Comme la contamination diminuait avec le temps, avec mon équipe, je devais contrôler l’île chaque mois pour voir si les radiations dans les zones interdites avaient atteint la norme autorisée. Si tel était le cas, on y envoyait des gens pour y travailler, mais sans combinaisons protectrices ni masques à oxygène.

Lorsqu’une surface de béton était contaminée, on la récurait et on la recouvrait d’une peinture blanche très épaisse appelée “kukime”. Ceci ne pouvait se faire que sur du béton, et tout le reste devait être laissé en l’état jusqu’à la baisse naturelle de la radioactivité, c’est-à-dire jusqu’à des normes jugées “sûres”.

En tant que responsable de l’une des équipes qui devaient contrôler le degré de contamination, je savais que chaque nouvel essai en atmosphère aggravait progressivement la contamination globale. Dès 1969, nous avons su qu’il était dangereux de vivre à Moruroa.”

50 ans d’omerta officielle et de mensonges

Le voile sur l’un des grands secrets de l’armée française et de l’Etat n’a commencé à être levé qu’au terme d’une lutte inégale entre les victimes et le lobby d’état nucléariste. Des « retombées massives de plutonium » (le plus dangereux pour la santé) sont enfin dévoilées et « la zone radioactive » est « bien plus importante qu’annoncée ».

Tous les Polynésiens entre 1966 et 1974 ont été contaminés et Tahiti, la plus peuplée, a non seulement été « douchée » au plutonium en 1974 mais a reçu le maximum soit 39 retombées radioactives durant ces 8 années d’essais aériens.

Aujourd’hui, l’Etat français peine toujours a reconnaître ses crimes. Les valets du lobby nucléaire ont infiltré à tel point depuis des décennies les rouages de l’appareil d’Etat, les administrations, les postes électifs qu’une parole indépendante, humaniste et scientifique ne peut s’exprimer. La loi du silence, l’omerta plane sur le pays.

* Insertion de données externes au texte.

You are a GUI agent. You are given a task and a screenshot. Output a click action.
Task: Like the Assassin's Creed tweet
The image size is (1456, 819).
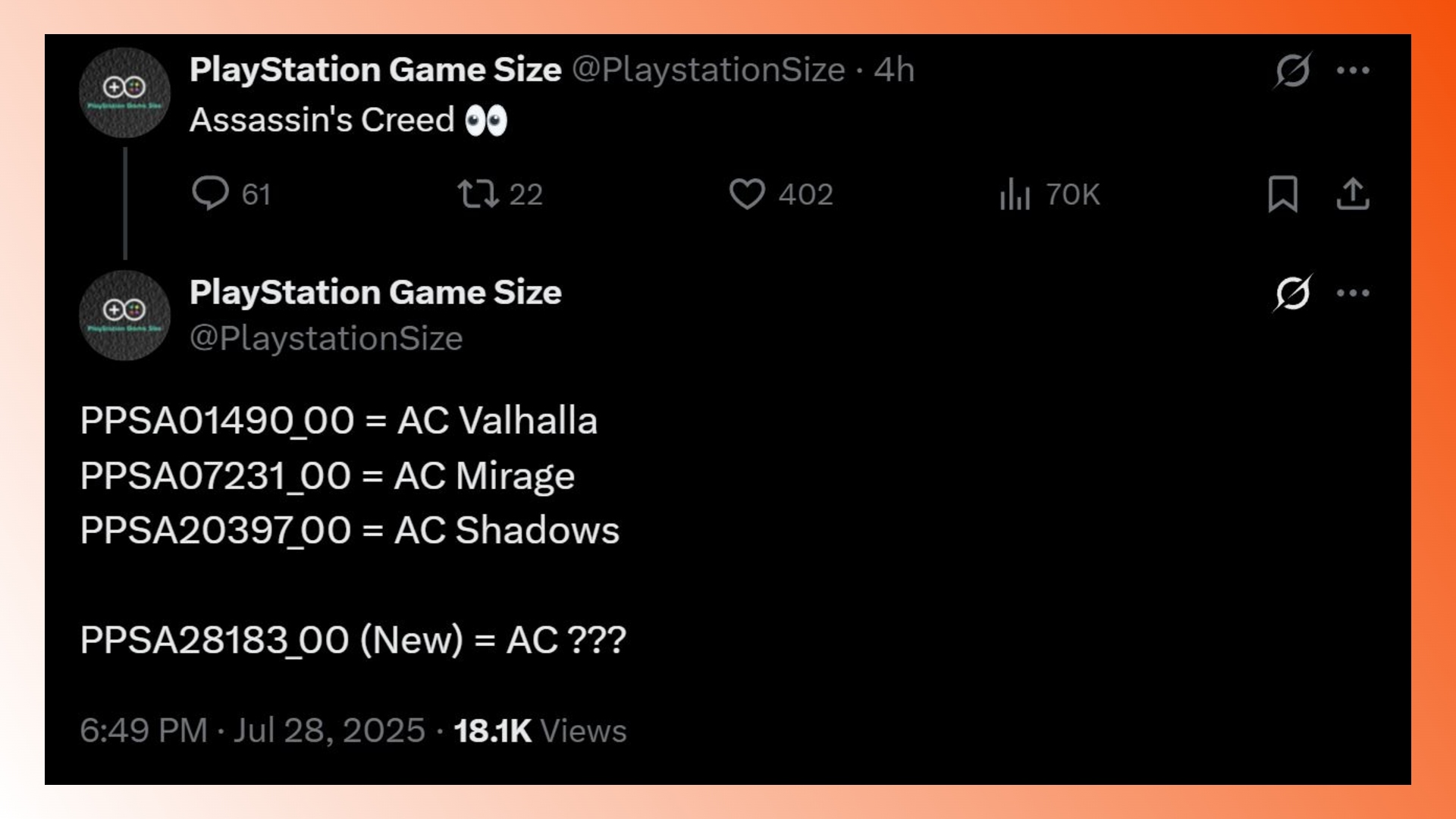pyautogui.click(x=747, y=193)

En Polynésie, Terre et peuple sacrifiés, il en est de même. Pourtant la Résistance aux coups bas du Président du gouvernement de la Polynésie s’organise. Des actions regroupent des centaines de personnes (ici) depuis près de 13 ans.

Une pétition qui sera transmise aux autorités de la République française et au Secrétaire général des Nations unies est lancée. Elle exige que Gaston Flosse renonce à sa décision de détruire le monument de la Place du 2 juillet 1966 à Papeete – dédié à la mémoire de toutes les victimes des essais nucléaires –  et qu’il décide la pérennité de ce monument.